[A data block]
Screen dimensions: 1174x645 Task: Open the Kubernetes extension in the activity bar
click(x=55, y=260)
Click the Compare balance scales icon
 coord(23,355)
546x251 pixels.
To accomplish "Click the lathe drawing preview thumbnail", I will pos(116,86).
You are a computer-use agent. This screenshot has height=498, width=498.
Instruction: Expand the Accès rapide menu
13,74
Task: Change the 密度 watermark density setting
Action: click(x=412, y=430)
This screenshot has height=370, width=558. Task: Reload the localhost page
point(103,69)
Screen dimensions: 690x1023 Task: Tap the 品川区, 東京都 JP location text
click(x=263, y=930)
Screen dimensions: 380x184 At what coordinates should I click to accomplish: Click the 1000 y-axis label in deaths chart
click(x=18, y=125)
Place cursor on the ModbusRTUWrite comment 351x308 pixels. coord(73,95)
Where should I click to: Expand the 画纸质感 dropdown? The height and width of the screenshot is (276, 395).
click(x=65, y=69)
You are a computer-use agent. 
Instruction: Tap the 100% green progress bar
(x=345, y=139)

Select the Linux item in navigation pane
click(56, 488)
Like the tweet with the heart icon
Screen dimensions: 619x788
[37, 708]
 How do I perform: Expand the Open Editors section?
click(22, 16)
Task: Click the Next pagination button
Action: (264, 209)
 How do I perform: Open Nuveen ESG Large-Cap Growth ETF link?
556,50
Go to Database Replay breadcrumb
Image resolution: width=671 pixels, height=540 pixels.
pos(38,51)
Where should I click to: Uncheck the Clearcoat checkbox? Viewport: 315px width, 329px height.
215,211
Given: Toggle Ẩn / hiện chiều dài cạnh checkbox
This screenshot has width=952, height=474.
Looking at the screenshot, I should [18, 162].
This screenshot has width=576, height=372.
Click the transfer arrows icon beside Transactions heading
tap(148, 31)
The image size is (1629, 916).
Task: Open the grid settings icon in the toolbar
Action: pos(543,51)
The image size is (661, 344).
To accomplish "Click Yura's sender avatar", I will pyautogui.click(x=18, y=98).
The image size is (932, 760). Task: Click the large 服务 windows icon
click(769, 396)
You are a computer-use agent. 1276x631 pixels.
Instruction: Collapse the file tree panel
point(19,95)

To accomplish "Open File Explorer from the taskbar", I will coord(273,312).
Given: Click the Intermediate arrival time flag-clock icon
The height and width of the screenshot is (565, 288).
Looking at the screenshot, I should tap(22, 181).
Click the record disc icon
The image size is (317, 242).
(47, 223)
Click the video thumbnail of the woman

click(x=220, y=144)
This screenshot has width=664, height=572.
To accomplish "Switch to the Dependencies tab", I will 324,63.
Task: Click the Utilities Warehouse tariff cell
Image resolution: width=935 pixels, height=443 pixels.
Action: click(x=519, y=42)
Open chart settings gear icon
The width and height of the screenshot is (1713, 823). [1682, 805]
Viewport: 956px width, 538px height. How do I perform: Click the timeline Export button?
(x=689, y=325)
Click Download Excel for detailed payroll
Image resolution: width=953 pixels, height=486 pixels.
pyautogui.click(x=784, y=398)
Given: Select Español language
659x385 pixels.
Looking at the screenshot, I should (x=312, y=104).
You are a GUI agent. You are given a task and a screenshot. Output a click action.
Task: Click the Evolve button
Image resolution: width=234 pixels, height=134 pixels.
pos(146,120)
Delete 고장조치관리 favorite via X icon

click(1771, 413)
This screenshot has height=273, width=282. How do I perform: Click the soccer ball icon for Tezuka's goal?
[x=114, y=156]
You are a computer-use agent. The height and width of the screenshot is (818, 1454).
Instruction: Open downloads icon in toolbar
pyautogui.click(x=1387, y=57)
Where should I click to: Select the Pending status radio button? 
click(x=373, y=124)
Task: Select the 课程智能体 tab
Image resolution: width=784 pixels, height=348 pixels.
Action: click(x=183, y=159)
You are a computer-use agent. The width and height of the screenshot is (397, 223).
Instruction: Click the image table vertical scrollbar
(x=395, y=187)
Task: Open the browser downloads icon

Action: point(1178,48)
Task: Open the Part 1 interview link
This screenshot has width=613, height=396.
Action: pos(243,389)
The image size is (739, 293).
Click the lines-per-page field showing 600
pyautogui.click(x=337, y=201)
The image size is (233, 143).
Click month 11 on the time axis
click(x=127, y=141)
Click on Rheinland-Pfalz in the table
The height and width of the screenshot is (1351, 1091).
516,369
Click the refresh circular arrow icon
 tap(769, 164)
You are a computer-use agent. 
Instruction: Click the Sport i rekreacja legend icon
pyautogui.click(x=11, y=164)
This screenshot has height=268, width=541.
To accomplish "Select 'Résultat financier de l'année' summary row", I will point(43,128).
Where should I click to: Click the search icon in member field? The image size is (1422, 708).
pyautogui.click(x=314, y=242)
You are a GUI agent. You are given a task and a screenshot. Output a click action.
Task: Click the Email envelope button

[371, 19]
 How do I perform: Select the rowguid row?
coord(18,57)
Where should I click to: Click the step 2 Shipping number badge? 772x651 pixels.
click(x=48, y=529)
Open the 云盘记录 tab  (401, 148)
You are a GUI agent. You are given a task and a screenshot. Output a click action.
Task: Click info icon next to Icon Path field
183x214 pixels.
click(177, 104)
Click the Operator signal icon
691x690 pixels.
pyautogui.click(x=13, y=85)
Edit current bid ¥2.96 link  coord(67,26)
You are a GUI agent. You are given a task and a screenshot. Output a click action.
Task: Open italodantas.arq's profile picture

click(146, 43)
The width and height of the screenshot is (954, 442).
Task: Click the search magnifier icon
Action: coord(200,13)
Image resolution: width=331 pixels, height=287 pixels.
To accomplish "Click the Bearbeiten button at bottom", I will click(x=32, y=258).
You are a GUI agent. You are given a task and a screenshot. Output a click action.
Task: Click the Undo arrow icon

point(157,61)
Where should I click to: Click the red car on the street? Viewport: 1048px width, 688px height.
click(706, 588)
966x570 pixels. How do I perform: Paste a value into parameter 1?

▶ [TASK DIRECTIONS] List each line of the listing above that contains the string "Where", treating uppercase and lowercase as different.

▶ [TASK ANSWER]
Where should I click to: Expand the 画纸质感 dropdown? The height and width of the screenshot is (276, 395).
Where should I click to: Uncheck the Clearcoat checkbox? Viewport: 315px width, 329px height.
Where should I click to: Select the Pending status radio button? 
Where should I click to: Click the search icon in member field? The image size is (1422, 708).
Where should I click to: Click the step 2 Shipping number badge? 772x651 pixels.
Where should I click to: Click the red car on the street? Viewport: 1048px width, 688px height.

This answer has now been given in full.